JOB ▸ Repeat the part of the items that opens with the line containing "Expand the post options chevron" and runs through the end of the items, leaving the pictures out of your answer.
───── MATERIAL TO PROCESS ─────
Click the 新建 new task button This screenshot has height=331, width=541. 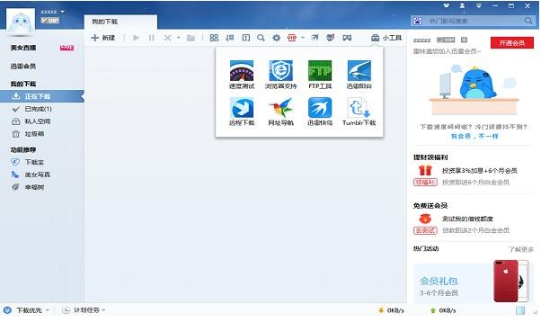(102, 38)

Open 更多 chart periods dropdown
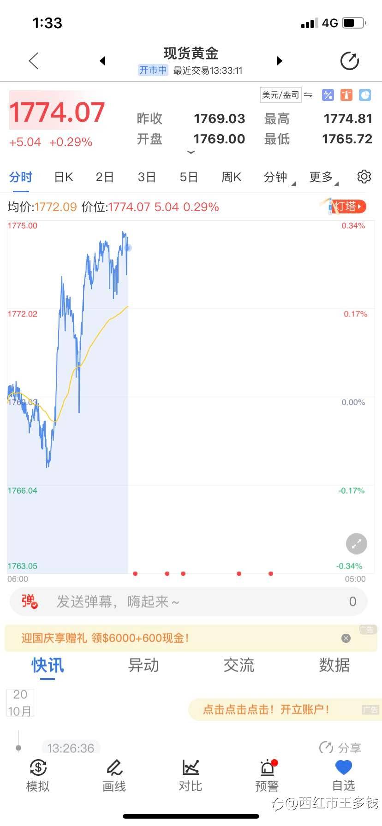tap(324, 177)
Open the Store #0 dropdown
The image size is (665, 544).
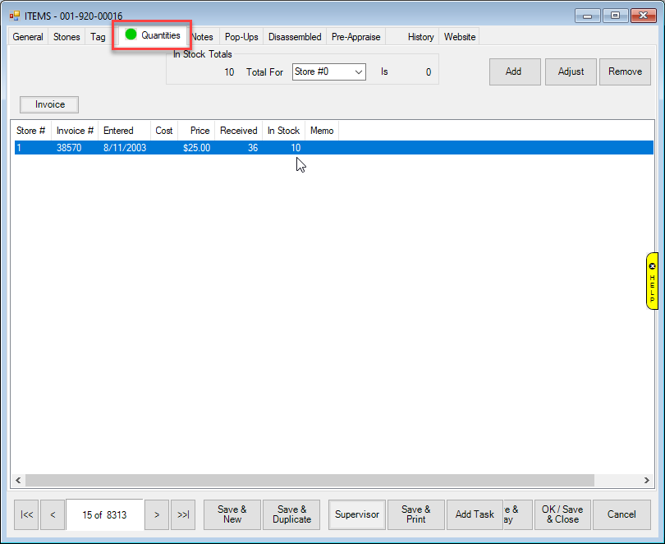click(x=328, y=72)
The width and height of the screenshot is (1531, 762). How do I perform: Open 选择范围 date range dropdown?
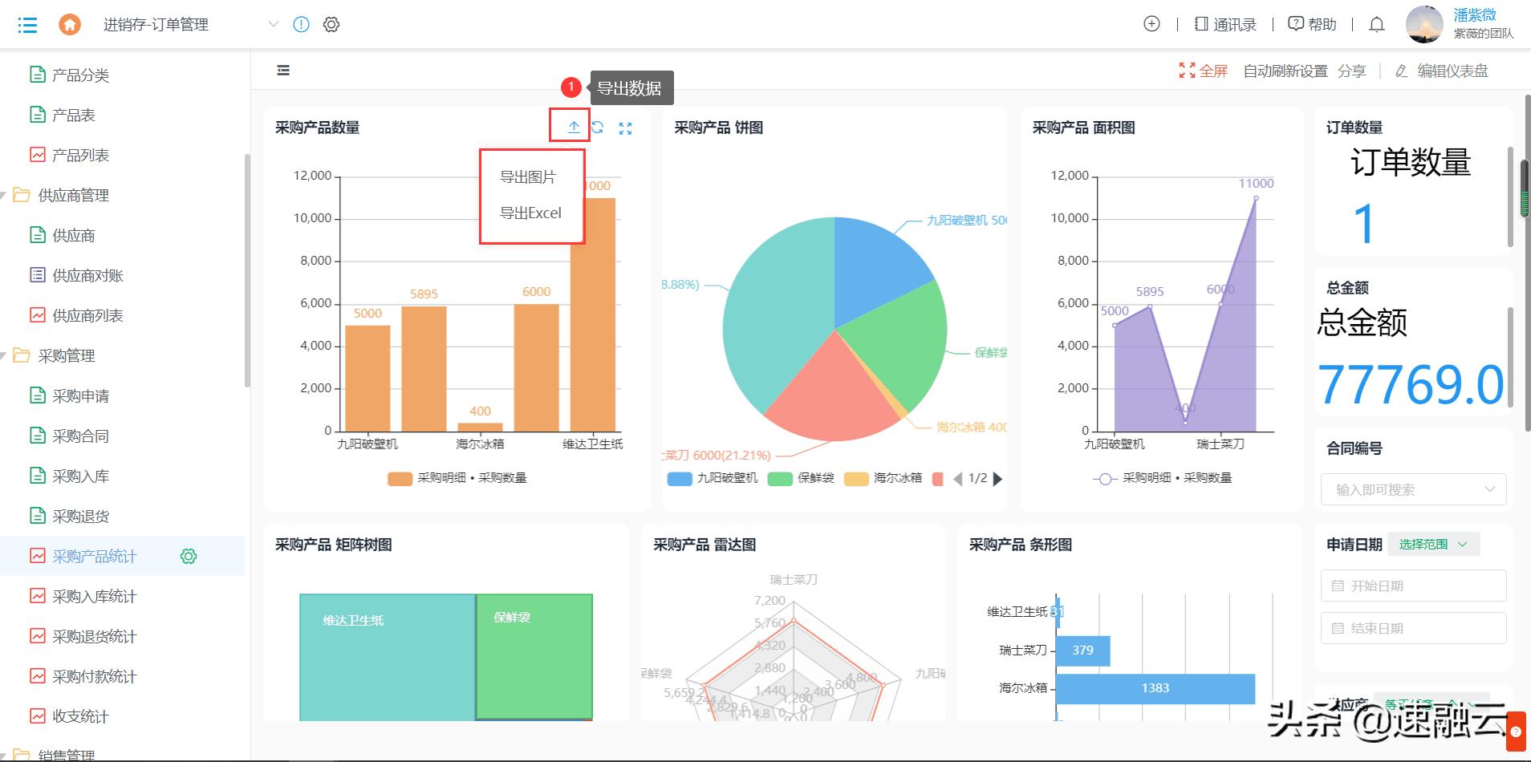coord(1433,544)
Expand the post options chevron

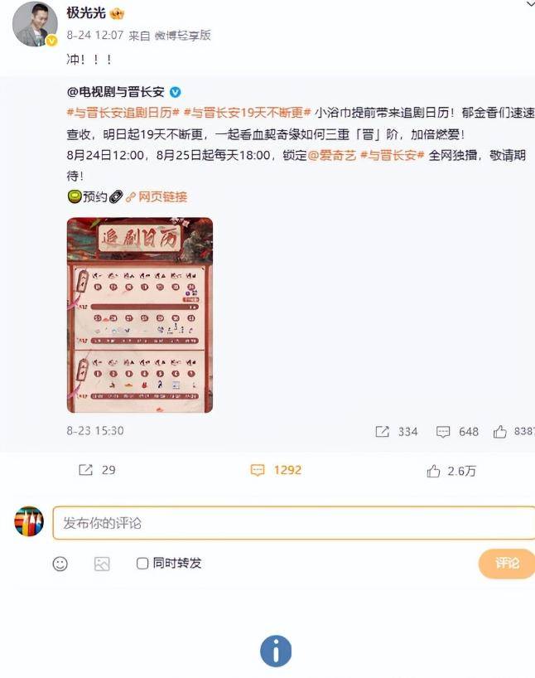click(x=530, y=4)
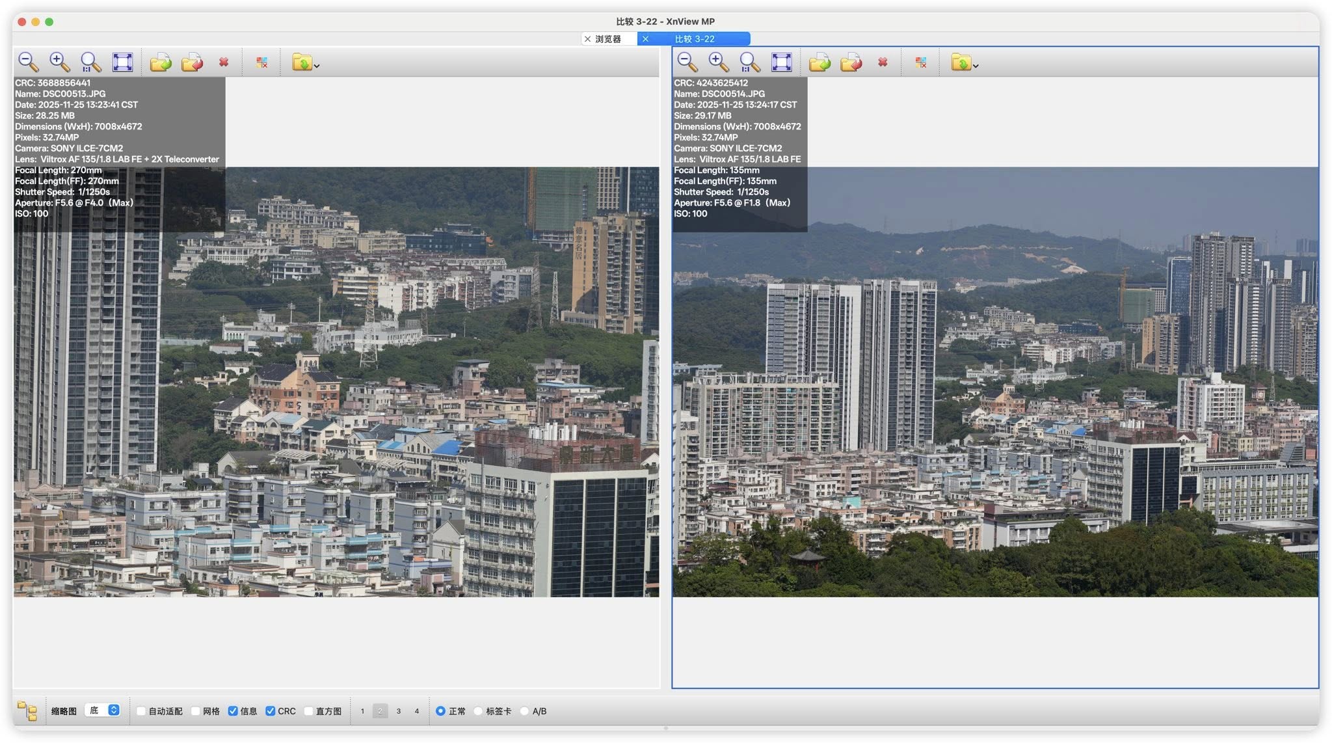Set image count to 4
The width and height of the screenshot is (1332, 743).
pyautogui.click(x=417, y=711)
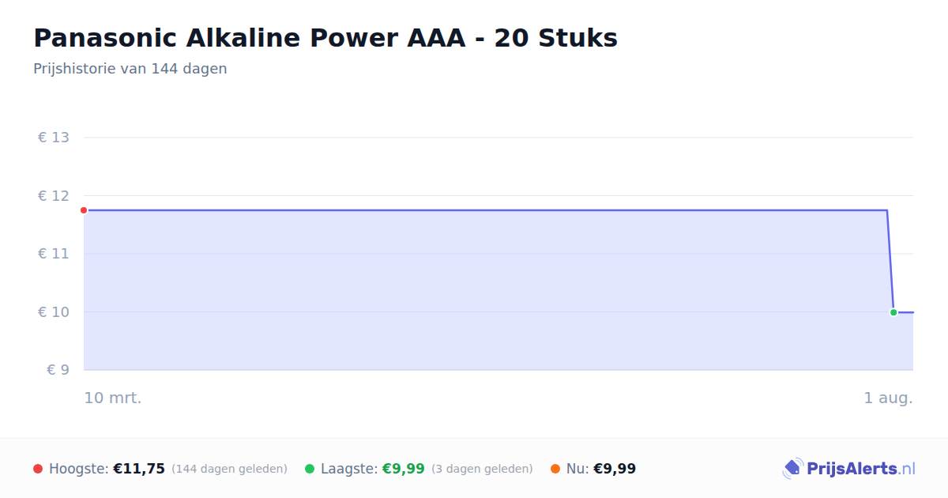Click the € 12 axis label
This screenshot has width=948, height=498.
coord(54,196)
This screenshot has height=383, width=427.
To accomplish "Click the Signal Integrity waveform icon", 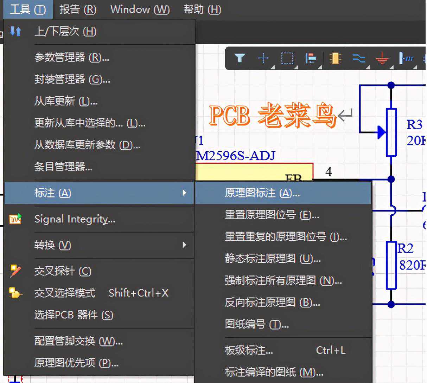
─────
EXERCISE RESULT ▸
Expand the post options chevron

click(x=530, y=4)
Set image count to 4
The width and height of the screenshot is (1332, 743).
pyautogui.click(x=417, y=711)
Click the € 12 axis label
This screenshot has width=948, height=498.
coord(54,196)
This screenshot has height=383, width=427.
To accomplish "Click the Signal Integrity waveform icon", 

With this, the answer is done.